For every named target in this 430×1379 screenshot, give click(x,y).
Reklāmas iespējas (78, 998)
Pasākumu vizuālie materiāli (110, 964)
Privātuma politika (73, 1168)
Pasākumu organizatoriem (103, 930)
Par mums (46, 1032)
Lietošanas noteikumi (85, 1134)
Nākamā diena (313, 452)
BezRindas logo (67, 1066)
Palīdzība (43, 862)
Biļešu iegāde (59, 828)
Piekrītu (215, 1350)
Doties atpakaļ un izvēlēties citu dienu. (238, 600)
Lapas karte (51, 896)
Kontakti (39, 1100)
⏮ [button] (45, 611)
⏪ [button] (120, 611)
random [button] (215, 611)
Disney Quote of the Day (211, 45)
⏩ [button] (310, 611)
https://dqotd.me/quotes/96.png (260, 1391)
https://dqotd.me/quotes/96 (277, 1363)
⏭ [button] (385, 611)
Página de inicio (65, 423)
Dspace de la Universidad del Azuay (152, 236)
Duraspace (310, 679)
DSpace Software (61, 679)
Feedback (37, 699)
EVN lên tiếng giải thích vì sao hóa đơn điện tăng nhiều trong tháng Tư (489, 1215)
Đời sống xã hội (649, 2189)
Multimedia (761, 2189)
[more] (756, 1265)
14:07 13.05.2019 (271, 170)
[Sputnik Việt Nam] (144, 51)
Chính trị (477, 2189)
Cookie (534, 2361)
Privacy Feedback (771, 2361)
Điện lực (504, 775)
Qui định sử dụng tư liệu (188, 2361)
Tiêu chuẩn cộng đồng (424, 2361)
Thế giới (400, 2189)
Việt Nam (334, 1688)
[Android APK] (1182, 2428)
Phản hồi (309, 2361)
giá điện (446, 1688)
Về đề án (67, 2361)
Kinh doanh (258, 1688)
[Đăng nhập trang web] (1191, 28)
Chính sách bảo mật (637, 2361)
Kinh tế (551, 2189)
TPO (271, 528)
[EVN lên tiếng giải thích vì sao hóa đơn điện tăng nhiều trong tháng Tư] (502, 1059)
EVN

§

### Your instructions:
Copy the material above exactly. Include every line.

### Response:
For every named target in this 430×1379 screenshot, give click(x,y).
Reklāmas iespējas (78, 998)
Pasākumu vizuālie materiāli (110, 964)
Privātuma politika (73, 1168)
Pasākumu organizatoriem (103, 930)
Par mums (46, 1032)
Lietošanas noteikumi (85, 1134)
Nākamā diena (313, 452)
BezRindas logo (67, 1066)
Palīdzība (43, 862)
Biļešu iegāde (59, 828)
Piekrītu (215, 1350)
Doties atpakaļ un izvēlēties citu dienu. (238, 600)
Lapas karte (51, 896)
Kontakti (39, 1100)
⏮ [button] (45, 611)
⏪ [button] (120, 611)
random [button] (215, 611)
Disney Quote of the Day (211, 45)
⏩ [button] (310, 611)
https://dqotd.me/quotes/96.png (260, 1391)
https://dqotd.me/quotes/96 (277, 1363)
⏭ [button] (385, 611)
Página de inicio (65, 423)
Dspace de la Universidad del Azuay (152, 236)
Duraspace (310, 679)
DSpace Software (61, 679)
Feedback (37, 699)
EVN lên tiếng giải thích vì sao hóa đơn điện tăng nhiều trong tháng Tư (489, 1215)
Đời sống xã hội (649, 2189)
Multimedia (761, 2189)
[more] (756, 1265)
14:07 13.05.2019 (271, 170)
[Sputnik Việt Nam] (144, 51)
Chính trị (477, 2189)
Cookie (534, 2361)
Privacy Feedback (771, 2361)
Điện lực (504, 775)
Qui định sử dụng tư liệu (188, 2361)
Tiêu chuẩn cộng đồng (424, 2361)
Thế giới (400, 2189)
Việt Nam (334, 1688)
[Android APK] (1182, 2428)
Phản hồi (309, 2361)
giá điện (446, 1688)
Về đề án (67, 2361)
Kinh doanh (258, 1688)
[Đăng nhập trang web] (1191, 28)
Chính sách bảo mật (637, 2361)
Kinh tế (551, 2189)
TPO (271, 528)
[EVN lên tiếng giải thích vì sao hóa đơn điện tăng nhiều trong tháng Tư] (502, 1059)
EVN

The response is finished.